The powers conferred on the Pledgee hereunder are solely to protect its
interest in the Collateral and shall not impose any duty upon it to exercise any
such powers. Except for the safe custody of any Collateral in its
possession and the accounting for moneys actually received by it hereunder, the
Pledgee shall have no duty as to any Collateral, as to ascertaining or taking
action with respect to calls, conversions, exchanges, maturities, tenders or
other matters relative to any Collateral, whether or not the Pledgee has or is
deemed to have knowledge of such matters, or as to the taking of any necessary
steps to preserve rights against any parties or any other rights pertaining to
any Collateral. The Pledgee shall be deemed to have exercised
reasonable care in the custody and preservation of any Collateral in its
possession if such Collateral is accorded treatment substantially equal to that
which the Pledgee accords its own property.
Section
14. Security
Interest Absolute. The obligations of the
Pledgor under this Agreement are independent of the Secured Obligations and any
agreement with respect to the Secured Obligations, and a separate action or
actions may be brought and prosecuted against the Pledgor to enforce this
Agreement, irrespective of whether any action is brought against the Pledgor
under the Master Agreements or whether the Pledgor is joined in any such action
or actions.

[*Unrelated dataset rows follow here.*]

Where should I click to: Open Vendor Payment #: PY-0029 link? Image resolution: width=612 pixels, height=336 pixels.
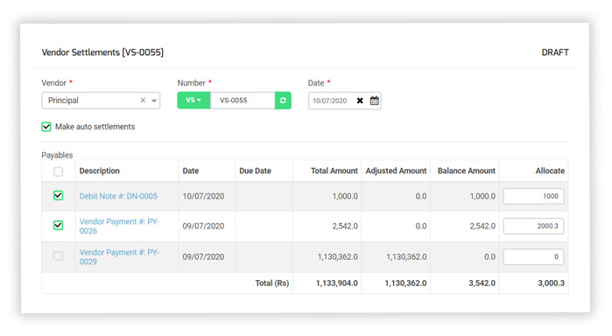119,256
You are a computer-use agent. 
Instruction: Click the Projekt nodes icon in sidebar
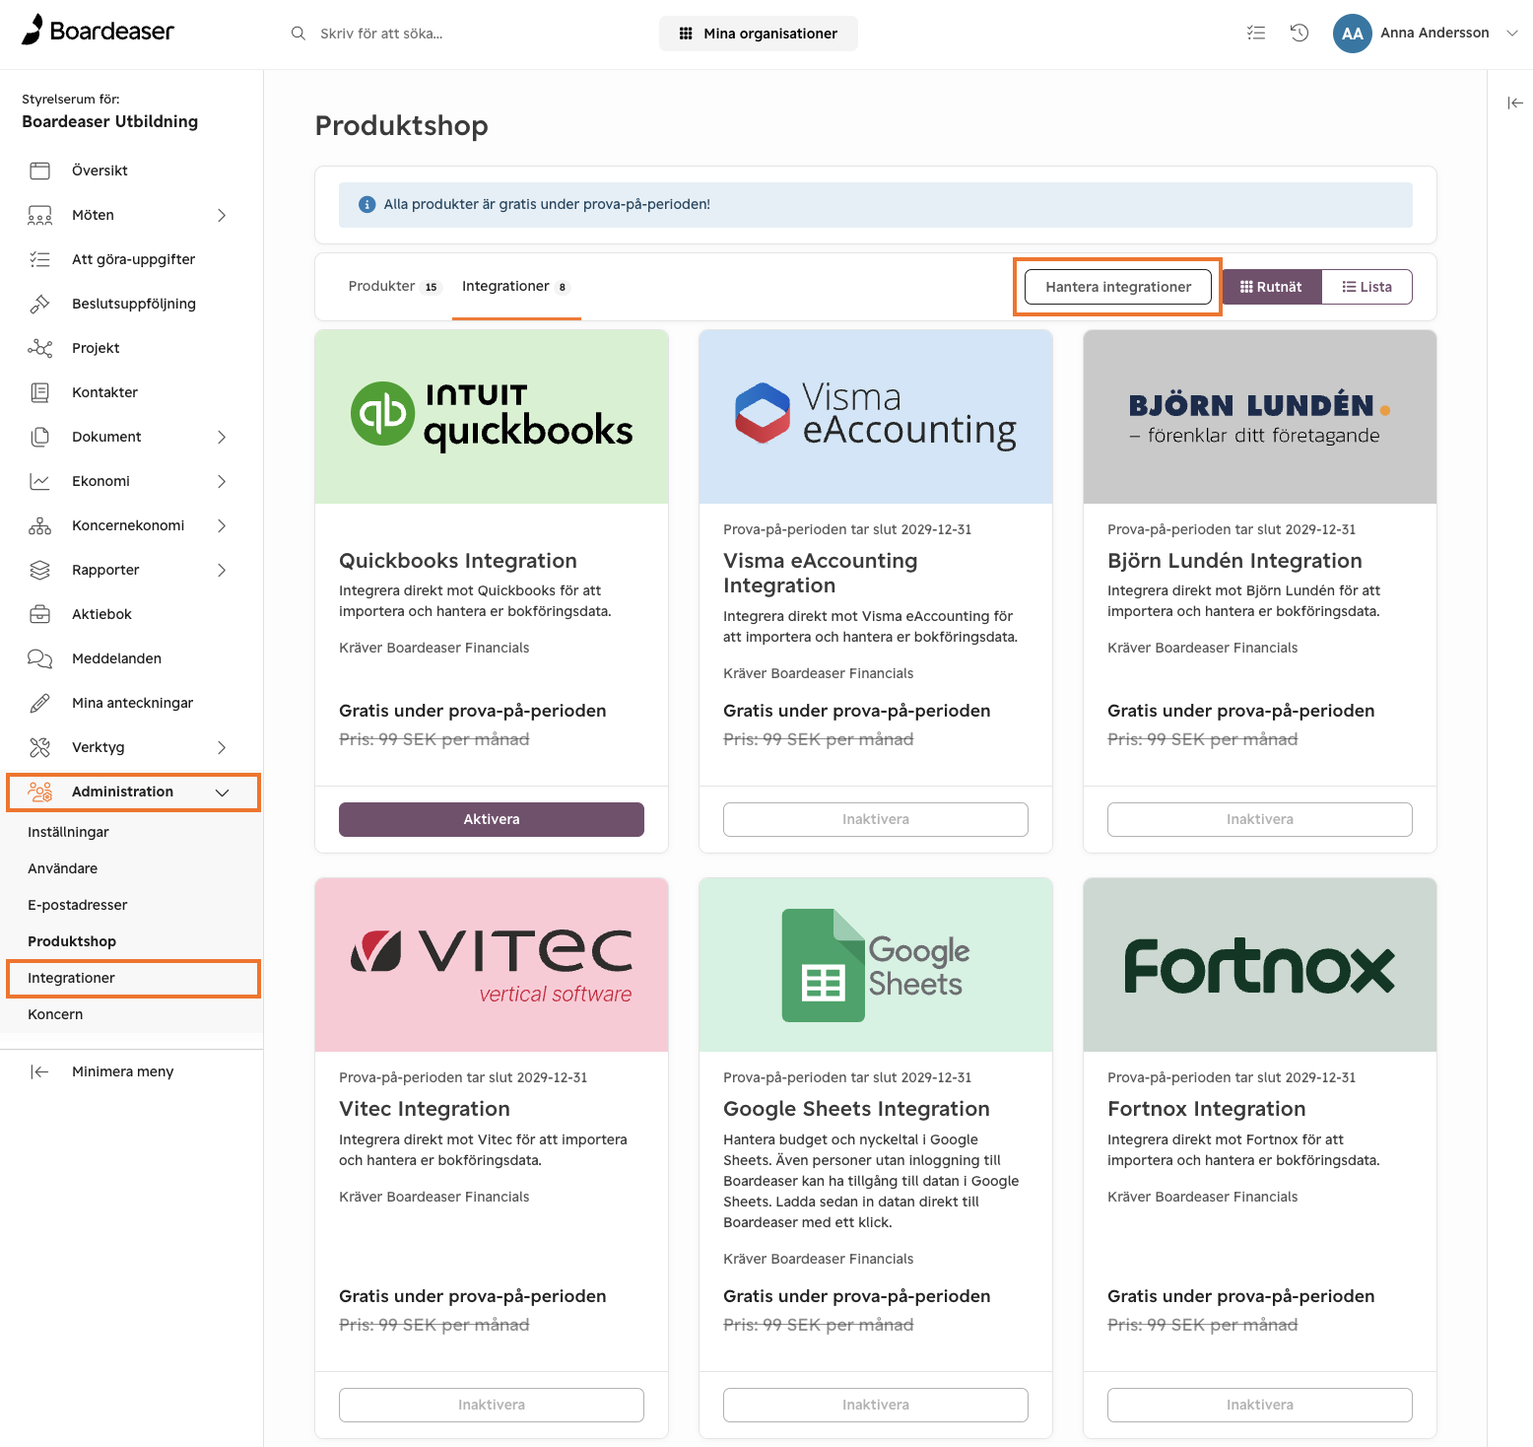pos(39,348)
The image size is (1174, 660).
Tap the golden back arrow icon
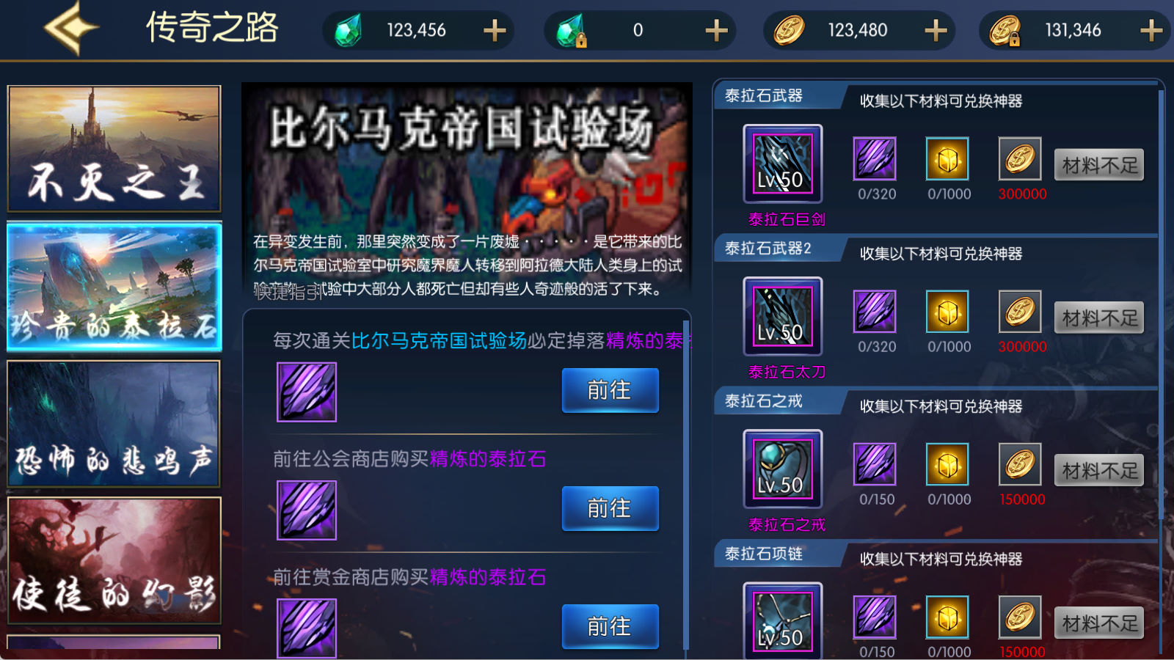[x=71, y=29]
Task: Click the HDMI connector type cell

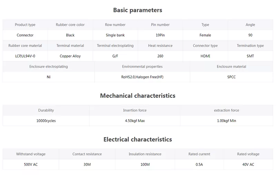Action: coord(205,56)
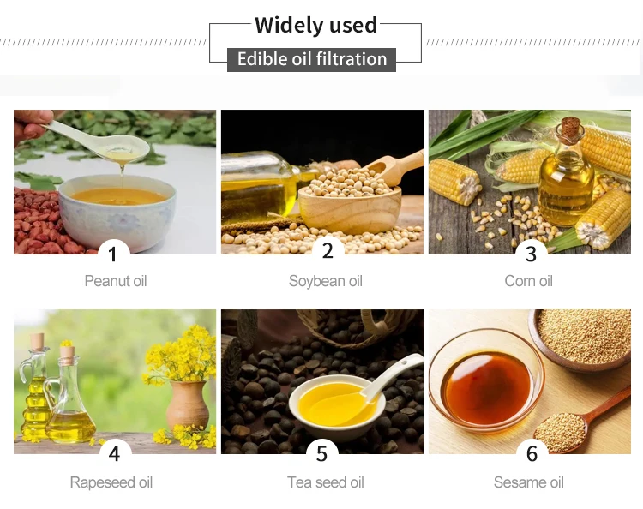Select the sesame oil image
Image resolution: width=643 pixels, height=509 pixels.
(530, 381)
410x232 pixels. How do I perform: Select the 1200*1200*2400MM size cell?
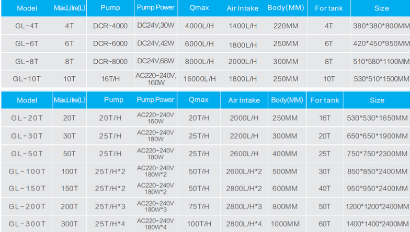[x=377, y=206]
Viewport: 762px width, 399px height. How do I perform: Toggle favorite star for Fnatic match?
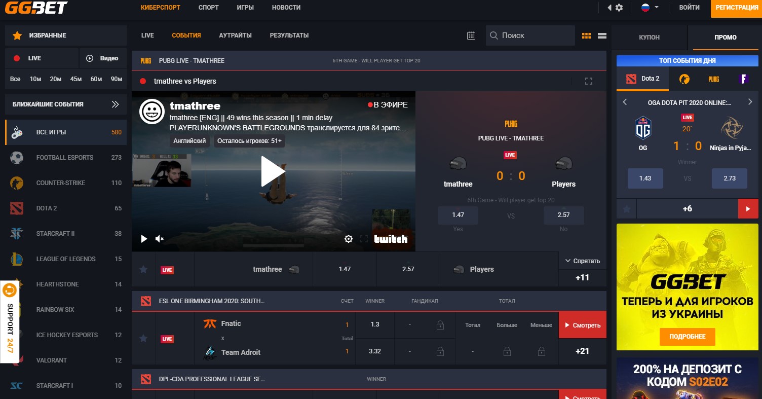(x=143, y=338)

All rights of the Pledgee and the pledge, assignment and
security interest hereunder, and all obligations of the Pledgor hereunder, shall
be irrevocable, absolute and unconditional, irrespective of, and the Pledgor
irrevocably waives (to the maximum extent permitted by applicable law) any
defenses it may now have or may hereafter acquire in any way relating to, any or
all of the following:
(a)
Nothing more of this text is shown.